[Your assignment]: In the records below, some lines contain the word "handle". Copy each of them.
***** Provided data
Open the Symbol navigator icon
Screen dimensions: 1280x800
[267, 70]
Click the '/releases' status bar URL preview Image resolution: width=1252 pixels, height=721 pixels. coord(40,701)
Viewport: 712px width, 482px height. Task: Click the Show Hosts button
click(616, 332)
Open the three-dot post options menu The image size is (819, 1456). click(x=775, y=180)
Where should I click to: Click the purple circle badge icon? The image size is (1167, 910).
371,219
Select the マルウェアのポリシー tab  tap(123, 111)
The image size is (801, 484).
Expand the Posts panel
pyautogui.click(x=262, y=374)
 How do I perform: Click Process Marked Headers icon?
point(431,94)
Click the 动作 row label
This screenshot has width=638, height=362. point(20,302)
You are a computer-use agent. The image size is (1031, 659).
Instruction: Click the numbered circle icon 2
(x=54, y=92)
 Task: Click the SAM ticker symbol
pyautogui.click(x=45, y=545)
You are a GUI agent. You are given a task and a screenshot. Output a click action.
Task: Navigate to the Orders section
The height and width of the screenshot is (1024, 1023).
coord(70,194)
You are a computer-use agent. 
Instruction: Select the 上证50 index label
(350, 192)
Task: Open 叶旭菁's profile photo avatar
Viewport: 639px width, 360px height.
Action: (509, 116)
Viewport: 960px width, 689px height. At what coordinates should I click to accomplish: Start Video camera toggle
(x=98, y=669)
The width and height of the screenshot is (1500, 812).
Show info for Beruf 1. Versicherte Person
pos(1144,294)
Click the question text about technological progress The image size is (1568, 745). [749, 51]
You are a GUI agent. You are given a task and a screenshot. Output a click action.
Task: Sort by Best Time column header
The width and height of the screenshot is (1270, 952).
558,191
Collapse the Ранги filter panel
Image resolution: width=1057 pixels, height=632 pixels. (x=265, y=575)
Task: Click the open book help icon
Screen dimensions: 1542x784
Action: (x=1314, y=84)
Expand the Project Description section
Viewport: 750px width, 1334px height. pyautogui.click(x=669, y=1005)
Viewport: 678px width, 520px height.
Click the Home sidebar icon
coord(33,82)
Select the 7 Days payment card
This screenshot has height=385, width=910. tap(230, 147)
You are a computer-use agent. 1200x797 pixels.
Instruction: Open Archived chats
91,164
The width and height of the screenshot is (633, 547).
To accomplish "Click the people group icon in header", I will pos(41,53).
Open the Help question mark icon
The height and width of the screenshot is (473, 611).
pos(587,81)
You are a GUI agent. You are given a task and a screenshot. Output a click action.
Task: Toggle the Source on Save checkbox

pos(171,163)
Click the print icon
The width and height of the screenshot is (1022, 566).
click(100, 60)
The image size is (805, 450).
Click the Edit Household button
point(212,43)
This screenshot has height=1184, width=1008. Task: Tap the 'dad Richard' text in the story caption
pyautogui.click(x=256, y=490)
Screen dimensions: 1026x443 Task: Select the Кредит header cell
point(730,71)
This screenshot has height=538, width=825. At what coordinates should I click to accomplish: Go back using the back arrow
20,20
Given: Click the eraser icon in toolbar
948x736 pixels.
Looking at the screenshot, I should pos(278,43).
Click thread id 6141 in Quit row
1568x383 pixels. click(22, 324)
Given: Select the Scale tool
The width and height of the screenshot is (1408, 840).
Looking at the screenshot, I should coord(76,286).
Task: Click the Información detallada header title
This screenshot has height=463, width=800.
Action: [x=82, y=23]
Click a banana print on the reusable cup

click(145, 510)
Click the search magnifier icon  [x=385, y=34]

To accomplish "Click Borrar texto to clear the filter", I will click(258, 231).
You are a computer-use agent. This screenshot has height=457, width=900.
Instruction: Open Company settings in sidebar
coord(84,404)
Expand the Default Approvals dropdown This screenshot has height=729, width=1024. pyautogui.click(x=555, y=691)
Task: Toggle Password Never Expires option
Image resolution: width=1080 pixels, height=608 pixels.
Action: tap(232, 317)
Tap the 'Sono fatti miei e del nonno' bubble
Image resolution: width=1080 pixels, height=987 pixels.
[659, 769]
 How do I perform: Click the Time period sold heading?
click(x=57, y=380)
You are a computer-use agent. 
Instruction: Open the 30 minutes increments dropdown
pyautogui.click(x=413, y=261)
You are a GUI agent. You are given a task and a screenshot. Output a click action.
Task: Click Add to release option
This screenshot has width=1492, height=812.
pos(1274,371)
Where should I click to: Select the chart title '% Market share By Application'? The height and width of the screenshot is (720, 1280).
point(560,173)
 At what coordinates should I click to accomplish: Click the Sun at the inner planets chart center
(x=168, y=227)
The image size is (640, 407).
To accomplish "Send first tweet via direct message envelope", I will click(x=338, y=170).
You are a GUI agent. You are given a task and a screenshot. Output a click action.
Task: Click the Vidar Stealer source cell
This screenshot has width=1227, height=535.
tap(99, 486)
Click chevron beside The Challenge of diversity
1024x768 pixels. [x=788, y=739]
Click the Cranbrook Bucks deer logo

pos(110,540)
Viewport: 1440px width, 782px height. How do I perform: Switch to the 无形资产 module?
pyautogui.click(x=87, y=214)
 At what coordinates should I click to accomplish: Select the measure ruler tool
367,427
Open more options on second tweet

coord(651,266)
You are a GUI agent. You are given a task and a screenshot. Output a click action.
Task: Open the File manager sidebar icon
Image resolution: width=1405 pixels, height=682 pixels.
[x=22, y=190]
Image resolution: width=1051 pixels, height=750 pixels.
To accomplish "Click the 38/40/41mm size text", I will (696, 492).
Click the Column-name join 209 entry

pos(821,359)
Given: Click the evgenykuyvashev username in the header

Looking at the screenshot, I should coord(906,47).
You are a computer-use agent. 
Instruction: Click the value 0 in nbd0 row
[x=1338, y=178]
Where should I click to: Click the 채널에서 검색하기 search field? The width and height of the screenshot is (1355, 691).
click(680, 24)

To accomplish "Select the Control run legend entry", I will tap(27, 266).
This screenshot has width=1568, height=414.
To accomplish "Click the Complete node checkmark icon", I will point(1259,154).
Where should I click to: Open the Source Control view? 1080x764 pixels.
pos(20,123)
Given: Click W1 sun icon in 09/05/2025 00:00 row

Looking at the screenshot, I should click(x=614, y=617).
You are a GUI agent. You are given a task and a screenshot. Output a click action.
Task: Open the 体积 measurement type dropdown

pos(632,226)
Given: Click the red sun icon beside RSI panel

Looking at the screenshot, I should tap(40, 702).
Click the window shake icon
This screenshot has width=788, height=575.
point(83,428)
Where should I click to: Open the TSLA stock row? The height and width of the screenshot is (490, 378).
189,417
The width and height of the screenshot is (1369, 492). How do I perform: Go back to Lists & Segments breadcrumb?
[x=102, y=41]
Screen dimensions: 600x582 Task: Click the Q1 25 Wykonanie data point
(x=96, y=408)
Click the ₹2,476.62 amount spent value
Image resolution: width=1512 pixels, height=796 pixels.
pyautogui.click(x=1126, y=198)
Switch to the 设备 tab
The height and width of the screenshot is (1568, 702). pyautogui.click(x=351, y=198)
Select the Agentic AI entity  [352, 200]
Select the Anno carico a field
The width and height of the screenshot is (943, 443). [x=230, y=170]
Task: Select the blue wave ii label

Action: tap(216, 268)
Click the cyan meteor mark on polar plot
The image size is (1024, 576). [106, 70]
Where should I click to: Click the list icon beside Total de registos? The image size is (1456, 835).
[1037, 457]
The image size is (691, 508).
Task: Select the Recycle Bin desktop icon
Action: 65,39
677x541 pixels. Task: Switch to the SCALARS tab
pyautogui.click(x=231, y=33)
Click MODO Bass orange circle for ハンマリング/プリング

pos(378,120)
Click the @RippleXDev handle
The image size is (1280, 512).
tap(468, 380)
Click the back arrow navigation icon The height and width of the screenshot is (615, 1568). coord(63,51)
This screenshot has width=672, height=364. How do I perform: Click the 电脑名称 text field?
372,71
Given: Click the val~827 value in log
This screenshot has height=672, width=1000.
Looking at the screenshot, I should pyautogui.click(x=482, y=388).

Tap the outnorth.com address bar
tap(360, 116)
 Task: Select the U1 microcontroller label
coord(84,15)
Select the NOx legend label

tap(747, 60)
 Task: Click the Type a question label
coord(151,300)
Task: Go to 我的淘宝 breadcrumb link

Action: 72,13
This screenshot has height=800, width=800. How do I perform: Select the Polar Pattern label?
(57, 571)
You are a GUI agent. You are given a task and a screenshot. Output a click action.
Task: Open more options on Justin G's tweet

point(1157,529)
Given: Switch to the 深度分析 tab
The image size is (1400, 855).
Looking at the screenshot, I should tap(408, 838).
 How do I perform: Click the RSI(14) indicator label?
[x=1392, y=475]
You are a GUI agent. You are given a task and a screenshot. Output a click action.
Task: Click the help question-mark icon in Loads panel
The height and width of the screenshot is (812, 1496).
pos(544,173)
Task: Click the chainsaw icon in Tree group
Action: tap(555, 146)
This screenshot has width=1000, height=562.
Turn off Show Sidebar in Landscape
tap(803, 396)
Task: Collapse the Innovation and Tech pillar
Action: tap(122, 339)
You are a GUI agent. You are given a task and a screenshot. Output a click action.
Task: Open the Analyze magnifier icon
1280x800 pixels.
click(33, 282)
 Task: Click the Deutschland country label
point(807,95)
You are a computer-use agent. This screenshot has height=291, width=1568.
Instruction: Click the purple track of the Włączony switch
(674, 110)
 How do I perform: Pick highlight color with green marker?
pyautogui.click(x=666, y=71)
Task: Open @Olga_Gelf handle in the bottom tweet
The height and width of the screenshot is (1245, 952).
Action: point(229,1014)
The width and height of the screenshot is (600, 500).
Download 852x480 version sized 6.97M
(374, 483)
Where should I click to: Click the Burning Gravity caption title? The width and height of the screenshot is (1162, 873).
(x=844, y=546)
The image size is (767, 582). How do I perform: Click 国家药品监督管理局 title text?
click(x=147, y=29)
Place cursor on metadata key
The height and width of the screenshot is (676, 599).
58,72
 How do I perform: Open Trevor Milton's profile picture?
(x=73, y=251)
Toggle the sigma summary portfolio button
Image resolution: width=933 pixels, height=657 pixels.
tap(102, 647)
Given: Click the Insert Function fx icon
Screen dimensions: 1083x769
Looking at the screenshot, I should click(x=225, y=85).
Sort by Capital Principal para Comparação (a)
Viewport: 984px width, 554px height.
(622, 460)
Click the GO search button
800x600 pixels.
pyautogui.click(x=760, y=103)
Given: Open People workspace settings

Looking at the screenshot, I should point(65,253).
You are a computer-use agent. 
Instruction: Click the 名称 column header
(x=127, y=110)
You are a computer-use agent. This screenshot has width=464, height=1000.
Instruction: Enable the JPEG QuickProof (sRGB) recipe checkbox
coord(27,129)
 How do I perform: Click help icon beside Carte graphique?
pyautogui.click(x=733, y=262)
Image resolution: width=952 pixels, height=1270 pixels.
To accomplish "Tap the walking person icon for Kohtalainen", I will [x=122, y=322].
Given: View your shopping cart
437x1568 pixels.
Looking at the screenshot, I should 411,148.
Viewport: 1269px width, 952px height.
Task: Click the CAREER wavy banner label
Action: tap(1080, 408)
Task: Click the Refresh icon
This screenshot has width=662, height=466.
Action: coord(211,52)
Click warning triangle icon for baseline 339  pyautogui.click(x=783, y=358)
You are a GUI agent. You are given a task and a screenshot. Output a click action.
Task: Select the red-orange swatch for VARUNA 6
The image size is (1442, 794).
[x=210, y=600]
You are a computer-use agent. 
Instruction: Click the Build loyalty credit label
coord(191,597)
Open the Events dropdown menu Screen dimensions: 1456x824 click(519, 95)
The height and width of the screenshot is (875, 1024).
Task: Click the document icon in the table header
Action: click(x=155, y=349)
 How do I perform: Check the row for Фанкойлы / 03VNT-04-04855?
**********
[Task response]:
Click the @RippleXDev handle
Task: Open @Olga_Gelf handle in the bottom tweet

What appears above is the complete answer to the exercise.